Pendant trente ans, le Japon a été le premier des dragons : animé d’une énergie inépuisable, il battait les records mondiaux de croissance, répandait ses voitures à travers la planète, inventait le walkman, bousculait les Etats-Unis. Et puis, le géant a vacillé, une bulle spéculative y a éclaté en 1989, et depuis, le taux de croissance de l’économie japonaise trottine autour d’une moyenne de 1 % par an. Les économistes se désolent d’une performance si médiocre, soulignent l’ampleur du déficit public, s’inquiètent d’un chômage en hausse, dessinent un pays en déshérence.

En fait, nombre d’éléments corrigent le tableau : une épargne domestique très importante, un matelas respectable de devises, une solide capacité exportatrice. Certes, les amis japonais ne cachent pas les faiblesses de leur société : les jeunes peinent à trouver du travail dans une société âgée, la classe politique manque de vision, le système de retraite et d’aide à la maternité est très médiocre. Mais le pays reste solide, comme le montre la façon dont il encaisse le double drame du tsunami et de l’accident nucléaire de Fukushima.

En fait, ce que le Japon nous apprend, c’est qu’une économie peut connaître durablement une croissance très faible, voire nulle, sans pour autant s’effondrer. D’ailleurs, quel sens aurait, pour une société parvenue à un niveau de richesse très élevé, enserrée dans une île étroite et sans guère de matières premières, très densément peuplée, quel sens, donc, aurait une augmentation continue de l’accumulation matérielle ? Il y a quelques mois, on apprit que la puissance économique de la Chine avait dépassé celle du Japon. A Tokyo, la vieille garde déplora cet apparent recul. Mais nombre d’observateurs y virent le signe que le Japon s’habituait à un nouveau monde. Un universitaire, Norihiro Kato, observait ainsi, dans le New York Times du 21 août 2010 : « Les jeunes Japonais, qui sont nés après l’éclatement de la bulle (en 1989) n’ont jamais connu un Japon à l’économie florissante.
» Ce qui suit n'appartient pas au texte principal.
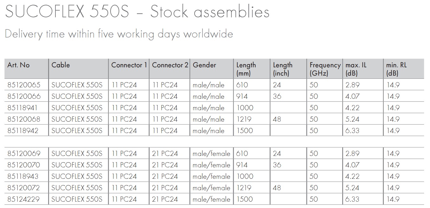
Task: Select the 6.33 insertion loss for 85124229
Action: pyautogui.click(x=352, y=199)
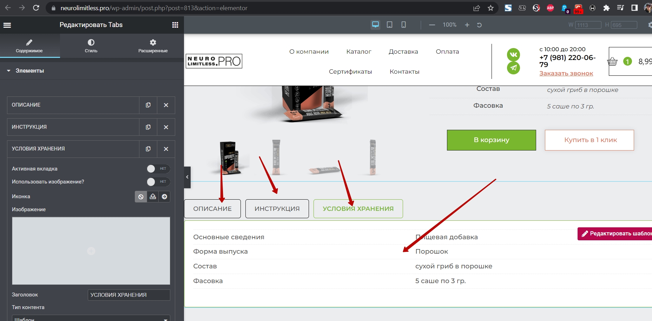Switch to mobile preview mode
The image size is (652, 321).
point(403,25)

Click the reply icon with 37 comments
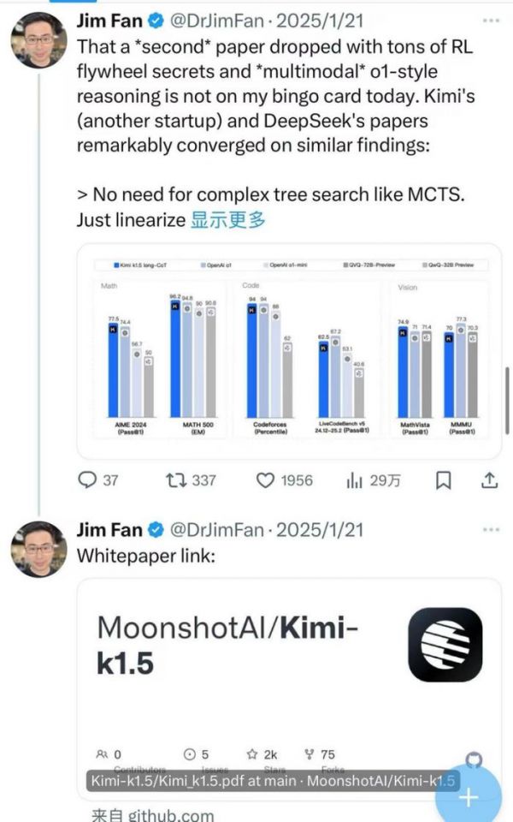[x=87, y=480]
Ils se sont habitués à la frugalité. (...) Dans un monde dont les limites sont de plus en plus apparentes, le Japon et sa jeunesse pourraient bien révéler ce que cela signifie de sortir de la croissance. »

La difficulté majeure, en fait, est que la classe politique - intimement imbriquée aux grandes entreprises - s’oppose à la tendance historique.

Elle pourrait, au contraire, chercher à adapter le pays à une économie qui viserait à diminuer son empreinte écologique. Il n’empêche : le pays du Soleil-Levant explore difficilement un chemin novateur. Il y a bien des raisons de s’intéresser au Japon, et à son nouveau modèle.






Source : Cet article a été publié dans Le Monde daté du 4 mai 2011.